Project description

In 2007, 12 million new cases of cancer have been diagnosed and 7.5 million people died from the disease worldwide. These numbers are expected to increase progressively as the population is ageing. At present cancer is the second most common cause of death and if this trend continues by 2050 there will be worldwide 17.5 million deaths and 27 million new cases annually. Clearly, this tendency needs to be stopped not only by introducing new innovative methods, but also by educating new generations of scientists in fields directly related to cancer prevention, diagnostics, treatment and management (the health care cycle).

The aim of the project is to provide multi-disciplinary high-quality training to young researchers, to become highly skilled in health-related topics. In addition, they will acquire the key expertise essential to become the future pioneers in their field thanks to the associated professionals which are strategic partners within the present consortium. The fellows will be educated in several fields including: nuclear imaging, soft matter, and nuclear-, organic-, polymer- and radiopharmaceutical chemistry. In addition, the project will offer the fellows a broad knowledge on nuclear molecular imaging and radionuclide therapy. Regarding nuclear molecular imaging, we will mainly focus on the application of the following techniques: Single Photon Emission Computed Tomography (SPECT) and Positron Emission Tomography (PET). An in-depth, multidisciplinary training will combine the development of molecular and supramolecular carriers for diagnosis and treatment of cancer and their pre-clinical evaluation, with educational visits and courses. Special emphasis will be made on radionuclide therapy, including the novel alpha particles-based radionuclide therapy.

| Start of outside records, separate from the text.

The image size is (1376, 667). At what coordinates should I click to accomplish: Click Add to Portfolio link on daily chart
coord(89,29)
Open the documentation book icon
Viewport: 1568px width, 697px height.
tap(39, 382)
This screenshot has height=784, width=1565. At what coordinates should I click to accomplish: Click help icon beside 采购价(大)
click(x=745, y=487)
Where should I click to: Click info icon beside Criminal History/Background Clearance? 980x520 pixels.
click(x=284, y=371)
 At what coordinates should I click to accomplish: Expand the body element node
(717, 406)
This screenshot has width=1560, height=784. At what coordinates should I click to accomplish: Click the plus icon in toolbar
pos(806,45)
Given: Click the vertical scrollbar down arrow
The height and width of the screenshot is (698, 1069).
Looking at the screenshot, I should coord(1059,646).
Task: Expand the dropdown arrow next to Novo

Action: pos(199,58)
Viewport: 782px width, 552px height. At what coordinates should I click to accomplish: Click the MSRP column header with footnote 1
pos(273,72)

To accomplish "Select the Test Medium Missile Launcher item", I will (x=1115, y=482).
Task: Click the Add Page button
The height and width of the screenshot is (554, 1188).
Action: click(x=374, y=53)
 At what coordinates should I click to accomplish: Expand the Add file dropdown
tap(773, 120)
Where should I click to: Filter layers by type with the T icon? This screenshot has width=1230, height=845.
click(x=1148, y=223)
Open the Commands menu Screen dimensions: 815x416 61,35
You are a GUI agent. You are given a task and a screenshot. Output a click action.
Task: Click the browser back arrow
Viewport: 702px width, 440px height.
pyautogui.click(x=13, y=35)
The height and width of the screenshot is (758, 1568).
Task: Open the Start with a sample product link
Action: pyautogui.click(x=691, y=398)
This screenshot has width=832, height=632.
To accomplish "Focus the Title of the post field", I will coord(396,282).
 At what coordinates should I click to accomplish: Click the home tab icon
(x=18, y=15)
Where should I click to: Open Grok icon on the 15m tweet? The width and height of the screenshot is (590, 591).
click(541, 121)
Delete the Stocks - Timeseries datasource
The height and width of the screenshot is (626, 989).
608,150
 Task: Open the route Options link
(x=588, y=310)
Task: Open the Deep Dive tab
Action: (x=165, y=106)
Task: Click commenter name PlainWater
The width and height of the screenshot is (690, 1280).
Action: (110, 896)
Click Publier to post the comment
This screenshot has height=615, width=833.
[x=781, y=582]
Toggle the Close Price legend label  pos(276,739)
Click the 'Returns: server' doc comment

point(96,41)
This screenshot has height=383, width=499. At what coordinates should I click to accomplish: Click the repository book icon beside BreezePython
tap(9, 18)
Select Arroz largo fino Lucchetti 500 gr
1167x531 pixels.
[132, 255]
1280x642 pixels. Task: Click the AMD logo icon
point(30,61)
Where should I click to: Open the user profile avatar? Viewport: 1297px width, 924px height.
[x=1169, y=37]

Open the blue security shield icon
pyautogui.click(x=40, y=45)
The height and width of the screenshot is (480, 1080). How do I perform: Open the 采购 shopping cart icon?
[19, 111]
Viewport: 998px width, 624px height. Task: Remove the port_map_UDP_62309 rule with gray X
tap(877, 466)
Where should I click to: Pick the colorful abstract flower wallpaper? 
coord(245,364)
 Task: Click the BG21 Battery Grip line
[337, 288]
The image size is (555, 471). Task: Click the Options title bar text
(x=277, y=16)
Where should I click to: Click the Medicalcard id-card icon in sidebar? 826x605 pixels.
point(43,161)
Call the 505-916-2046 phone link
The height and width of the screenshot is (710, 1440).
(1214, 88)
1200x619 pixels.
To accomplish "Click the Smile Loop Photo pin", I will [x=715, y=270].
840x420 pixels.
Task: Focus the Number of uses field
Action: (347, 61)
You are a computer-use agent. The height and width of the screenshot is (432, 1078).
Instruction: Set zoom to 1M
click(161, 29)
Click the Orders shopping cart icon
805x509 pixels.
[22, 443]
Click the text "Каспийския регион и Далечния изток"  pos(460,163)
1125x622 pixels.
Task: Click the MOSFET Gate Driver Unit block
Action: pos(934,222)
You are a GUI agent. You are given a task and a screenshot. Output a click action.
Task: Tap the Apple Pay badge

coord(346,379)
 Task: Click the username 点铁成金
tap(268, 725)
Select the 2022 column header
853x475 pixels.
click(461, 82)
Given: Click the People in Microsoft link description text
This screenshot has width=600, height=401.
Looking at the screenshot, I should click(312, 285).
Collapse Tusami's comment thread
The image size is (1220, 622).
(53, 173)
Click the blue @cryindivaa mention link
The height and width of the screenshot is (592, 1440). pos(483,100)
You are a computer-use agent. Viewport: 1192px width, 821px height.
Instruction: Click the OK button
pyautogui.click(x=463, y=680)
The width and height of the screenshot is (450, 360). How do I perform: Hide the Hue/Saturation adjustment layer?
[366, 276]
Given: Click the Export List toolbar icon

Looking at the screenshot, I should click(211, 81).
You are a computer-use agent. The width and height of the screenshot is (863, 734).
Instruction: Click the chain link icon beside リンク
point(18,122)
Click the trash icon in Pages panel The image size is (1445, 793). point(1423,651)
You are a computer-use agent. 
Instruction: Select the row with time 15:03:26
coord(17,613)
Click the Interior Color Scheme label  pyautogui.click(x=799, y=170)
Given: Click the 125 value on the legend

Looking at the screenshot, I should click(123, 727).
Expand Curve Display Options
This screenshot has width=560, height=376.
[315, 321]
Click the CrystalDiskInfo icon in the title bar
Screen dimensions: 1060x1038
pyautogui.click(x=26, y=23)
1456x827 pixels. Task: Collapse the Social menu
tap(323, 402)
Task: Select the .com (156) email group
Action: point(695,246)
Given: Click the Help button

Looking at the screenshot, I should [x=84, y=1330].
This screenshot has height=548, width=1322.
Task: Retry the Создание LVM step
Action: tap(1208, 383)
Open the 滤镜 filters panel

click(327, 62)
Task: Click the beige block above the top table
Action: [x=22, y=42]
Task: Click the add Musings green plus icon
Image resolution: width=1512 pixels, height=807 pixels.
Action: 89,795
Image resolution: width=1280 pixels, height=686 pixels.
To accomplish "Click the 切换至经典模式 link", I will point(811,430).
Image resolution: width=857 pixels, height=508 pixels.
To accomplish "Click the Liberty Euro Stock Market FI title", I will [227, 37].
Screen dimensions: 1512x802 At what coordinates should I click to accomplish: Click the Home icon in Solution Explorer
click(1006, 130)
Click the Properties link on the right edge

The research objectives of the proposal are: production of radionuclides with the most appropriate properties for molecular imaging and/or radionuclide therapy, their incorporation in newly designed molecular and supramolecular carriers and finally their pre-clinical evaluation and comparison. Radiotherapeutic evaluation will be limited to neuroendocrine tumours and preclinical tumour models thereof, due to the extensive experience of the medical partner in the treatment of this tumour type.

The project as such is expected to deliver, pre-clinically evaluate and compare three categories of carriers. The first category will consist of supramolecular carriers, made from commercially available block copolymers and will be radiolabelled with PET radionuclides from generators or reactor produced radionuclides. The second category will consist of supramolecular carriers made from chemically modified block copolymers to include a metal complexation group and/or targeting agent. Before or after self-assembly, these carriers will be labelled in a similar way to the first category. The third category will consist of radiolabled molecular carriers composed of a chelator, a tumour targeting agent and a molecular probe or therapeutic entity. All of these categories will be tested and compared first in vitro and subsequently in vivo.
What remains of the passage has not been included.